Extract, word for word, each line from the line holding "You are a GUI" through the end of the records. Omit every picture.

[SUPPLIED DATA Boundary: Start]

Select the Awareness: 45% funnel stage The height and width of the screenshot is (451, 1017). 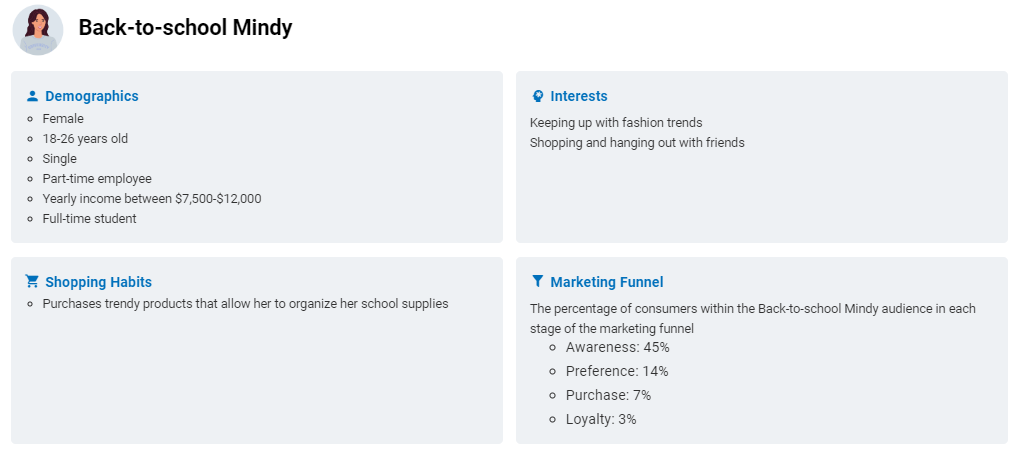point(617,347)
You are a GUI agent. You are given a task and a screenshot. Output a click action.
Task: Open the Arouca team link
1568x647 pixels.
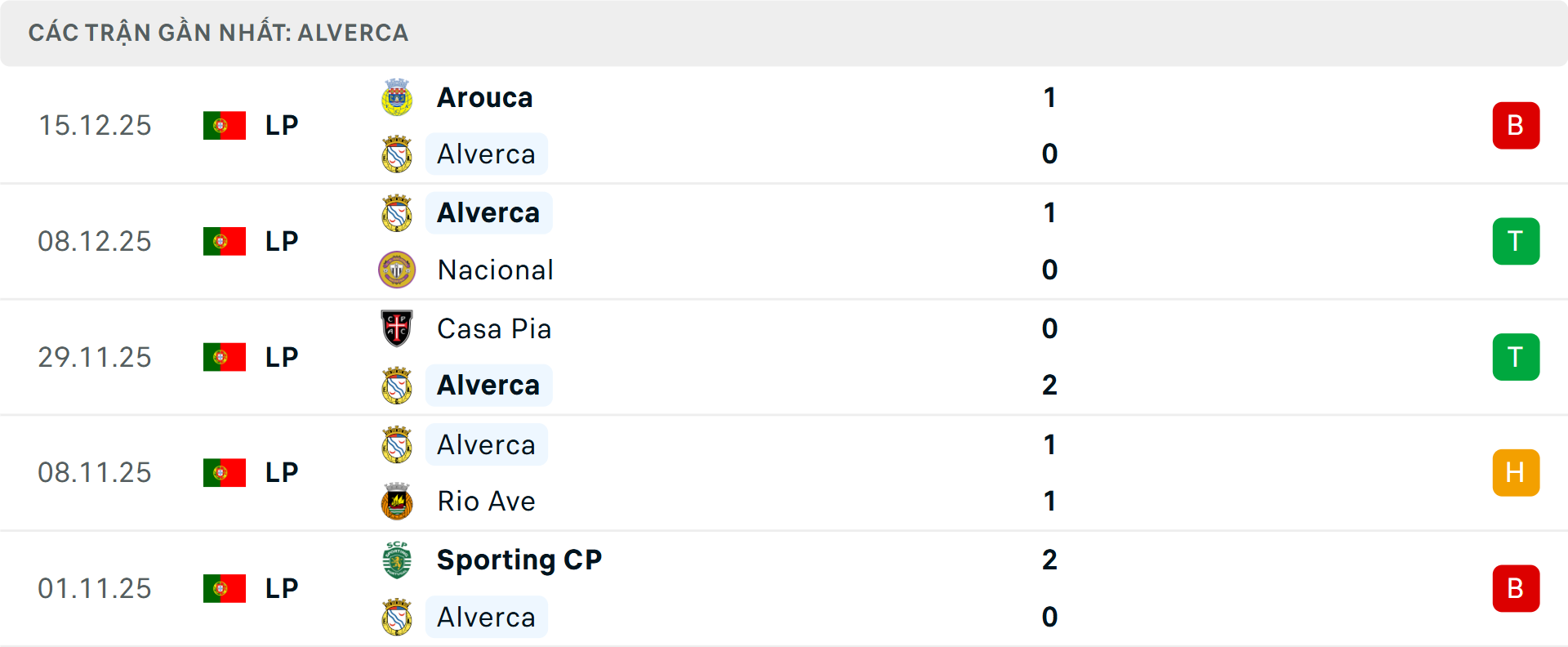pyautogui.click(x=485, y=98)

[SUPPLIED DATA Boundary: End]

#### TASK OUTPUT:
You are a GUI agent. You are given a task and a screenshot. Output a click action.
Task: Open the Arouca team link
1568x647 pixels.
pyautogui.click(x=485, y=98)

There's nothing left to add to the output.